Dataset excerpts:
####################
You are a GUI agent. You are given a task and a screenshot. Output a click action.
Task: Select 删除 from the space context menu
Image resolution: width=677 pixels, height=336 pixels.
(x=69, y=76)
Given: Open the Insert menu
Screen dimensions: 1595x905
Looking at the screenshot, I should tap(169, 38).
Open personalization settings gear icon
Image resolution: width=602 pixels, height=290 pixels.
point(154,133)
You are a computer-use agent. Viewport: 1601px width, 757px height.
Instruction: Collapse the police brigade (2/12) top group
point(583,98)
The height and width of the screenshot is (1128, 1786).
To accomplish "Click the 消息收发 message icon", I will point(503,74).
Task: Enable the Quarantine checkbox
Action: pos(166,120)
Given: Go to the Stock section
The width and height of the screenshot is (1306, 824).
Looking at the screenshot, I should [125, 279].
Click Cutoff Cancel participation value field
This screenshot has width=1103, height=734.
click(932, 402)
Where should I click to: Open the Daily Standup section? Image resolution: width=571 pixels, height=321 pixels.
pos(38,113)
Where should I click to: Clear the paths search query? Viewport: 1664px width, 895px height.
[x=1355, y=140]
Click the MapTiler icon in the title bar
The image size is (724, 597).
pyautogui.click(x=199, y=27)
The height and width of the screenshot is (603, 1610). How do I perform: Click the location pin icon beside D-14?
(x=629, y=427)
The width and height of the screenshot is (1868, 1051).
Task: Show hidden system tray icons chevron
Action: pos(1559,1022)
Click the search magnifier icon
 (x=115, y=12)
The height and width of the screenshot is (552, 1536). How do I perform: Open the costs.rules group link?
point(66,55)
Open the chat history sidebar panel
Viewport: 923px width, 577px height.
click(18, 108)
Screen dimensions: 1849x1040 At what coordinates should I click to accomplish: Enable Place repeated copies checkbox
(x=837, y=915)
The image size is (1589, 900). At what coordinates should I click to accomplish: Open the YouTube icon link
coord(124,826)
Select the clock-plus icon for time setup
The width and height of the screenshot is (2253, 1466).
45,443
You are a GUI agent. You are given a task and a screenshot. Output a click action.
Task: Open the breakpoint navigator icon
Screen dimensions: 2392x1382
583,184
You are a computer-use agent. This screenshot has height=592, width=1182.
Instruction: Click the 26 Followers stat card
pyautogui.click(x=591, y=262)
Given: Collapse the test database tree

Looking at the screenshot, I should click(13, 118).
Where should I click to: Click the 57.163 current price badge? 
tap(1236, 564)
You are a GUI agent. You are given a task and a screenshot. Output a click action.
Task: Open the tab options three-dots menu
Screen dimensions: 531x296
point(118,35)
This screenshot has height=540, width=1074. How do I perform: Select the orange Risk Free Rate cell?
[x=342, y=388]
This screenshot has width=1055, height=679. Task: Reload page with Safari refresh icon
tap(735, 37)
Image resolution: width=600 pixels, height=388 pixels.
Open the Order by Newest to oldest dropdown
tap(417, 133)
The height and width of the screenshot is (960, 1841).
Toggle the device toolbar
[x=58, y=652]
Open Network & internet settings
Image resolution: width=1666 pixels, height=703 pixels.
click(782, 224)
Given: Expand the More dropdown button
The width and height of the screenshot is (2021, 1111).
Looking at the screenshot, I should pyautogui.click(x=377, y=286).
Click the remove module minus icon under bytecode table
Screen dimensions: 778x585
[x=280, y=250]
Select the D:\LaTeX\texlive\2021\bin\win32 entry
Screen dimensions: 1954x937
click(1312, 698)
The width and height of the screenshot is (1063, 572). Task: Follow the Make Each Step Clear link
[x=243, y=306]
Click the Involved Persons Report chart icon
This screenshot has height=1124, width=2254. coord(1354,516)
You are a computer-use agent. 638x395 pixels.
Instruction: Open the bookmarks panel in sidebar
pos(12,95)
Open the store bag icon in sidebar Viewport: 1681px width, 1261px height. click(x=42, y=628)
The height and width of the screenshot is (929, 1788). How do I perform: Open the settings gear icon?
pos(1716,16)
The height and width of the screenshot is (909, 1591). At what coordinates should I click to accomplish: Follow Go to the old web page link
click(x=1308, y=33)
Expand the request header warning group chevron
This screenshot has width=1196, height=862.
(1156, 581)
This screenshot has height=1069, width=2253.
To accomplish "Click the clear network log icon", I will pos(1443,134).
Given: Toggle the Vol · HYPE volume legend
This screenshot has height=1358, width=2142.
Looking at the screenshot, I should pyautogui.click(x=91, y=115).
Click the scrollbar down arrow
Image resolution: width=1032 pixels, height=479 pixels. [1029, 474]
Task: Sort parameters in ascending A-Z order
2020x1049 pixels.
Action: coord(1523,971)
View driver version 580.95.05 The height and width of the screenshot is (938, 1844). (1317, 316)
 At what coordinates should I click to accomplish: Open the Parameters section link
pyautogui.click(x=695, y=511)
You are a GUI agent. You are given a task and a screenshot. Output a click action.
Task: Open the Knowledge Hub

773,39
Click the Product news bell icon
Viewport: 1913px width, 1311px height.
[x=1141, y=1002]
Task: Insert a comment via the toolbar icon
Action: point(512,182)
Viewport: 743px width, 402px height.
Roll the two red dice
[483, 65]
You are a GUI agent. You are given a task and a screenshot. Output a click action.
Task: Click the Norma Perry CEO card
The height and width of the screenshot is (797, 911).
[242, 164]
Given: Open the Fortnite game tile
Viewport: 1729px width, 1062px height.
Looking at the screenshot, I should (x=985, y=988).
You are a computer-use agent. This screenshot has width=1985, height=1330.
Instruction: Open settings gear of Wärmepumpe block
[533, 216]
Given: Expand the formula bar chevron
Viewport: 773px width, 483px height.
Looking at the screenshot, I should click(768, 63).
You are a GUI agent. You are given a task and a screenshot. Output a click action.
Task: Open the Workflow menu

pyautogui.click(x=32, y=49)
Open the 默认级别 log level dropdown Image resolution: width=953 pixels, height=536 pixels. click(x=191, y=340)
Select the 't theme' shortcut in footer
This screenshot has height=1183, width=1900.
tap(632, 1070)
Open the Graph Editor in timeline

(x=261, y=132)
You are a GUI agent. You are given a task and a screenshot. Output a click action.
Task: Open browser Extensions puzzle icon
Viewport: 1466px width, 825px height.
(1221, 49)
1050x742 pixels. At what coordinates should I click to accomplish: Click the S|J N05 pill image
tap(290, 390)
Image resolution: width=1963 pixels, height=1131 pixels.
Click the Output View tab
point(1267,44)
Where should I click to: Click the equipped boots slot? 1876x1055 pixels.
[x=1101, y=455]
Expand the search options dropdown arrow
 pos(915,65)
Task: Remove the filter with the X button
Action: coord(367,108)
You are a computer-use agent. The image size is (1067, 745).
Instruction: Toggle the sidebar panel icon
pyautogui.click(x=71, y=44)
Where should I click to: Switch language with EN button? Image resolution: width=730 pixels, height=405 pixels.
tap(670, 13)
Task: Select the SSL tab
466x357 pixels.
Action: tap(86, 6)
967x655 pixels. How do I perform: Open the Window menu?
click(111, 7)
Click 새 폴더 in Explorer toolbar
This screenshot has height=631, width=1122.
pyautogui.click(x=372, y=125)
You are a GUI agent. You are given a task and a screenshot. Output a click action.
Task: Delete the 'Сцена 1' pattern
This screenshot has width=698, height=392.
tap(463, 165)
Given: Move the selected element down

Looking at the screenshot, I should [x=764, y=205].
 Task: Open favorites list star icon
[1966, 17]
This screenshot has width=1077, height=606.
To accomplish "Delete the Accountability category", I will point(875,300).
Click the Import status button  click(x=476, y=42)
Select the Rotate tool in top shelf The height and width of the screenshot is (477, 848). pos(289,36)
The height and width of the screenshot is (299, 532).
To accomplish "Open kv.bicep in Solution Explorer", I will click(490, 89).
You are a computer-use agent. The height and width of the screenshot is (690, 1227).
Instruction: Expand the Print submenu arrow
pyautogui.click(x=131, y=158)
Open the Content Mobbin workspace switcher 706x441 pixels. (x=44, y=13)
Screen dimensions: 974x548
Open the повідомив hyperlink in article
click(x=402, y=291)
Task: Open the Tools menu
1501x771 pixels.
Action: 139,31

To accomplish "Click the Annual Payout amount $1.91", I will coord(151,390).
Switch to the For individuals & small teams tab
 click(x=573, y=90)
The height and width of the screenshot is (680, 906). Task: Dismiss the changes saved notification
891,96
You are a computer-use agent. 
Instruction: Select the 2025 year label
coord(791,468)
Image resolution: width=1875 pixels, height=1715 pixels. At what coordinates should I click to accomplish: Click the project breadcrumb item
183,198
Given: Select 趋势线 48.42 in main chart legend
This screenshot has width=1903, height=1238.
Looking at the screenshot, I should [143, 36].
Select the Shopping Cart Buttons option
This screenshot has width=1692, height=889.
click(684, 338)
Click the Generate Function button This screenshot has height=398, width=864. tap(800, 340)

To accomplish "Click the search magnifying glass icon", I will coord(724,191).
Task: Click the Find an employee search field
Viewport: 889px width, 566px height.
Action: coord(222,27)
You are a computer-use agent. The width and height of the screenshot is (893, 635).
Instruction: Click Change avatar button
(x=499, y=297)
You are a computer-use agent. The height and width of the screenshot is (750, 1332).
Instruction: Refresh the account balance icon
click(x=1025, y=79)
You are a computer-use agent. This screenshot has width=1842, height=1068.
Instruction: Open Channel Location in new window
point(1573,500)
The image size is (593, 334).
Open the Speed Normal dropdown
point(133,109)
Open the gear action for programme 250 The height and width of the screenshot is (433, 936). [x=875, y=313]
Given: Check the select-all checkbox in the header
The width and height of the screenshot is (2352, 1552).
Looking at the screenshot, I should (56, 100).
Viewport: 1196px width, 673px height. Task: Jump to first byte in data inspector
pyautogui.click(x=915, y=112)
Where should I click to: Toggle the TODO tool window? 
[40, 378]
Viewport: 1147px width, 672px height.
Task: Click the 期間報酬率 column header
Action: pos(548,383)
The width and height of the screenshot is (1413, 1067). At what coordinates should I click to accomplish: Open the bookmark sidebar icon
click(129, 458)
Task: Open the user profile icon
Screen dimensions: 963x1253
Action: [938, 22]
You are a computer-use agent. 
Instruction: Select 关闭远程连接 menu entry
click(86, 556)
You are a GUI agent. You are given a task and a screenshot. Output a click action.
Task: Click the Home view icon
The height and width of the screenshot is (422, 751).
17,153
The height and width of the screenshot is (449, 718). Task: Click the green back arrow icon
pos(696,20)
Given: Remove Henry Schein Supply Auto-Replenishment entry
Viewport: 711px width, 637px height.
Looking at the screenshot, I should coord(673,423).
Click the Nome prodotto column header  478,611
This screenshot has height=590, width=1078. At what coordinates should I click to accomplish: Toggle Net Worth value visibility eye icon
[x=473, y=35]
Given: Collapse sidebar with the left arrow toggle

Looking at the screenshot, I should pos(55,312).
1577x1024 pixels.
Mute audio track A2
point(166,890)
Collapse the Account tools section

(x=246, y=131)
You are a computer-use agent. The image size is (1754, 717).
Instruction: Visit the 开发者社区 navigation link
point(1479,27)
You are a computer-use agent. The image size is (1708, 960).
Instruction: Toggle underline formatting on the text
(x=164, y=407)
####################
Exercise instructions:
Give again exactly, and only, the lines above starting at the one with "This screenshot has width=1055, height=679." and ending at the one with "The height and width of the screenshot is (960, 1841).".

Written reply:
This screenshot has width=1055, height=679. Task: Reload page with Safari refresh icon
tap(735, 37)
Image resolution: width=600 pixels, height=388 pixels.
Open the Order by Newest to oldest dropdown
tap(417, 133)
The height and width of the screenshot is (960, 1841).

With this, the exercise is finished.